**What is being asked:** From the line below that contains "Open the Name" to the line that contains "Open the hamburger", repeat every line exactly, both ends included, and nothing else.

---- Records to process

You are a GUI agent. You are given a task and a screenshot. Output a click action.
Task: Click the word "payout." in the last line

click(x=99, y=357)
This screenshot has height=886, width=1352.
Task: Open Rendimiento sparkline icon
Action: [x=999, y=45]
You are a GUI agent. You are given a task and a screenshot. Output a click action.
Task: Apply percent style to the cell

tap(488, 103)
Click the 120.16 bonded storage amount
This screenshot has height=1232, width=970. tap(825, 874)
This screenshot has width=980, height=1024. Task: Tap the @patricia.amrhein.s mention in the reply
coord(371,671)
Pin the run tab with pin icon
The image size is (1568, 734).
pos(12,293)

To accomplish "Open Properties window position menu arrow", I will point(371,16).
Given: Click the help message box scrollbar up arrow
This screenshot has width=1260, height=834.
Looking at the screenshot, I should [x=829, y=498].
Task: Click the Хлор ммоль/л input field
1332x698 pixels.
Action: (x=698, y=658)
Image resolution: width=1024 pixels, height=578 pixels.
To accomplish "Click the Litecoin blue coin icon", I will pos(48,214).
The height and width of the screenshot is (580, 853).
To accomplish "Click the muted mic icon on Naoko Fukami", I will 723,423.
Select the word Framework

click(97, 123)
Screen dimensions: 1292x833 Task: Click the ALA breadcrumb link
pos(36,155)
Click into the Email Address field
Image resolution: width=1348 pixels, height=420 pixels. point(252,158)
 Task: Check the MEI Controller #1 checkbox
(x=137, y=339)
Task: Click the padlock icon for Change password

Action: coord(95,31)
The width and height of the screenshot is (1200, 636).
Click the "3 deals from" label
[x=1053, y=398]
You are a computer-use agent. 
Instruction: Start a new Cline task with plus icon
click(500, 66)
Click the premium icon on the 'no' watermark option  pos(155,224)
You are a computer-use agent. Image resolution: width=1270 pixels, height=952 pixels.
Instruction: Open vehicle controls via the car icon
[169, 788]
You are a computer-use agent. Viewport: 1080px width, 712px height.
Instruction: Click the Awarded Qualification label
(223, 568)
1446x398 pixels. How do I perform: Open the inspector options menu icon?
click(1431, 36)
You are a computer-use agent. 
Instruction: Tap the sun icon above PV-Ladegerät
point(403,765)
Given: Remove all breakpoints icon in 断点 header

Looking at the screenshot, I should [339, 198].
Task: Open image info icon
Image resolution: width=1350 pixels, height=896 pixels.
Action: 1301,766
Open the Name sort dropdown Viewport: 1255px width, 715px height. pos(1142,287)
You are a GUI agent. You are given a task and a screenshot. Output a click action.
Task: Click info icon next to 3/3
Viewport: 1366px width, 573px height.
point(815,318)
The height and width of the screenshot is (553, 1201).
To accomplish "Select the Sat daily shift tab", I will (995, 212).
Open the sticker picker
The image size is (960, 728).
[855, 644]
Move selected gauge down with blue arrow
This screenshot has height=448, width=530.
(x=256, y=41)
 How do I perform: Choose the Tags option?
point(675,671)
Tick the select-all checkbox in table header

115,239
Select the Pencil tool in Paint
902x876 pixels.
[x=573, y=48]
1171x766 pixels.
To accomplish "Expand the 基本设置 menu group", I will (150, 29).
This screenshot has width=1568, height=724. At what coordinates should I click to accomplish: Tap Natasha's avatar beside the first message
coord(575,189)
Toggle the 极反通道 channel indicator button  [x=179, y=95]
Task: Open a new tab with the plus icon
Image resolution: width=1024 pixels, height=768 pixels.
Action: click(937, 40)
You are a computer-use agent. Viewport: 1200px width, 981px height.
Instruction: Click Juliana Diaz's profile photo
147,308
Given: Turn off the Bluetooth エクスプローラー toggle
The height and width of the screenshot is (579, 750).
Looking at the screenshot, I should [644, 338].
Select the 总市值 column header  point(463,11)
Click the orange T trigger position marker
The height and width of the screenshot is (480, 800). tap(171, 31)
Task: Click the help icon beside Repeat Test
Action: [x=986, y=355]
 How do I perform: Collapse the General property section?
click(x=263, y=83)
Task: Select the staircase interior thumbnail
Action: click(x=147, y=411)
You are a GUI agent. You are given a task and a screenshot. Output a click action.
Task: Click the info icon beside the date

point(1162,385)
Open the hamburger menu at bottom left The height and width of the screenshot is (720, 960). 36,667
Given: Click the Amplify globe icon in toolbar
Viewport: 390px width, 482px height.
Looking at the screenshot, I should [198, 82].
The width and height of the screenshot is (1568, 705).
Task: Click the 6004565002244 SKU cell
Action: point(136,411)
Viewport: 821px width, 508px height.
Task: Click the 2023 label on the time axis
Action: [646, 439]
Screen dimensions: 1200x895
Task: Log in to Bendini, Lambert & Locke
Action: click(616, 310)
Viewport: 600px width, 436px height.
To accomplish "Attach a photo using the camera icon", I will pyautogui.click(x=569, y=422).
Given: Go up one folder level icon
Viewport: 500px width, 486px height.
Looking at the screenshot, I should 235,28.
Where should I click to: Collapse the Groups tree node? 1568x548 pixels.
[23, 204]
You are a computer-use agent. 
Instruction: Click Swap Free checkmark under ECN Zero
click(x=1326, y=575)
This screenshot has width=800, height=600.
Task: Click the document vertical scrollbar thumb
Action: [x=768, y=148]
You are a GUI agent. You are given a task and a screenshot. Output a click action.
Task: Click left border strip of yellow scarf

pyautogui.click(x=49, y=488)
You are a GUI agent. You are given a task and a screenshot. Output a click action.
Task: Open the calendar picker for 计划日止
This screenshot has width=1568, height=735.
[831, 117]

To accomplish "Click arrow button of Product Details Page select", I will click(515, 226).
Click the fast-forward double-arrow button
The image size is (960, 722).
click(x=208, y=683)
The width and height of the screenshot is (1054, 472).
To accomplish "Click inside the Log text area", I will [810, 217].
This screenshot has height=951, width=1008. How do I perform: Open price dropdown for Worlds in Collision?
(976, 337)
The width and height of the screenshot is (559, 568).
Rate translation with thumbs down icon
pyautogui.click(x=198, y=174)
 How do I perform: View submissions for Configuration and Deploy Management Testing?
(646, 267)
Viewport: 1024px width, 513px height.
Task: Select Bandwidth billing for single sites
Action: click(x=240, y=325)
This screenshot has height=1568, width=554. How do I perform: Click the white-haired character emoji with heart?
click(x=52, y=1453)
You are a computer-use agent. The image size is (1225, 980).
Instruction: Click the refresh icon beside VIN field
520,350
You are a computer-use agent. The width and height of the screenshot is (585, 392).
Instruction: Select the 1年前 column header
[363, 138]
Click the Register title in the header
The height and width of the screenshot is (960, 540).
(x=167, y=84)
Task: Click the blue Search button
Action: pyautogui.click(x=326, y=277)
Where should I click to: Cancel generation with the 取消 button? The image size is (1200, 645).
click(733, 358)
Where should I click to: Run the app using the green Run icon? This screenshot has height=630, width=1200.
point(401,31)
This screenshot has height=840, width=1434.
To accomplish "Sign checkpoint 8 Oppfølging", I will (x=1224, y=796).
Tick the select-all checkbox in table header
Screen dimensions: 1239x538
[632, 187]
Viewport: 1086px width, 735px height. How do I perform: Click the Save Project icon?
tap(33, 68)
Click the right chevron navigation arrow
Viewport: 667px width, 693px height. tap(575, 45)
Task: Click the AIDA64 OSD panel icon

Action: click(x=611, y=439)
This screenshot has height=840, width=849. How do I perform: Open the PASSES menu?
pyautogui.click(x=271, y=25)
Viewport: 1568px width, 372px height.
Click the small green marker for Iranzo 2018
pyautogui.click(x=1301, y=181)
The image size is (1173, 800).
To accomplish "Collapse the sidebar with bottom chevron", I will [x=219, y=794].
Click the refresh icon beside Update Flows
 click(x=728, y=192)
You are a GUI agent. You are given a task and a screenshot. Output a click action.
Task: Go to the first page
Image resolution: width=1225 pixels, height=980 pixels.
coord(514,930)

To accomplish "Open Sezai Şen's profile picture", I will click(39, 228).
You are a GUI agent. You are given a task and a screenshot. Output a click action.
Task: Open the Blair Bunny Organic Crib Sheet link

--------

**Answer below:**
Open the Name sort dropdown Viewport: 1255px width, 715px height. pos(1142,287)
You are a GUI agent. You are given a task and a screenshot. Output a click action.
Task: Click info icon next to 3/3
Viewport: 1366px width, 573px height.
point(815,318)
The height and width of the screenshot is (553, 1201).
To accomplish "Select the Sat daily shift tab", I will (995, 212).
Open the sticker picker
The image size is (960, 728).
[855, 644]
Move selected gauge down with blue arrow
This screenshot has height=448, width=530.
(x=256, y=41)
 How do I perform: Choose the Tags option?
point(675,671)
Tick the select-all checkbox in table header

115,239
Select the Pencil tool in Paint
902x876 pixels.
[x=573, y=48]
1171x766 pixels.
To accomplish "Expand the 基本设置 menu group", I will (150, 29).
This screenshot has width=1568, height=724. At what coordinates should I click to accomplish: Tap Natasha's avatar beside the first message
coord(575,189)
Toggle the 极反通道 channel indicator button  [x=179, y=95]
Task: Open a new tab with the plus icon
Image resolution: width=1024 pixels, height=768 pixels.
Action: click(937, 40)
You are a computer-use agent. Viewport: 1200px width, 981px height.
Instruction: Click Juliana Diaz's profile photo
147,308
Given: Turn off the Bluetooth エクスプローラー toggle
The height and width of the screenshot is (579, 750).
Looking at the screenshot, I should [644, 338].
Select the 总市值 column header  point(463,11)
Click the orange T trigger position marker
The height and width of the screenshot is (480, 800). tap(171, 31)
Task: Click the help icon beside Repeat Test
Action: [x=986, y=355]
 How do I perform: Collapse the General property section?
click(x=263, y=83)
Task: Select the staircase interior thumbnail
Action: click(x=147, y=411)
You are a GUI agent. You are given a task and a screenshot. Output a click action.
Task: Click the info icon beside the date

point(1162,385)
Open the hamburger menu at bottom left The height and width of the screenshot is (720, 960). 36,667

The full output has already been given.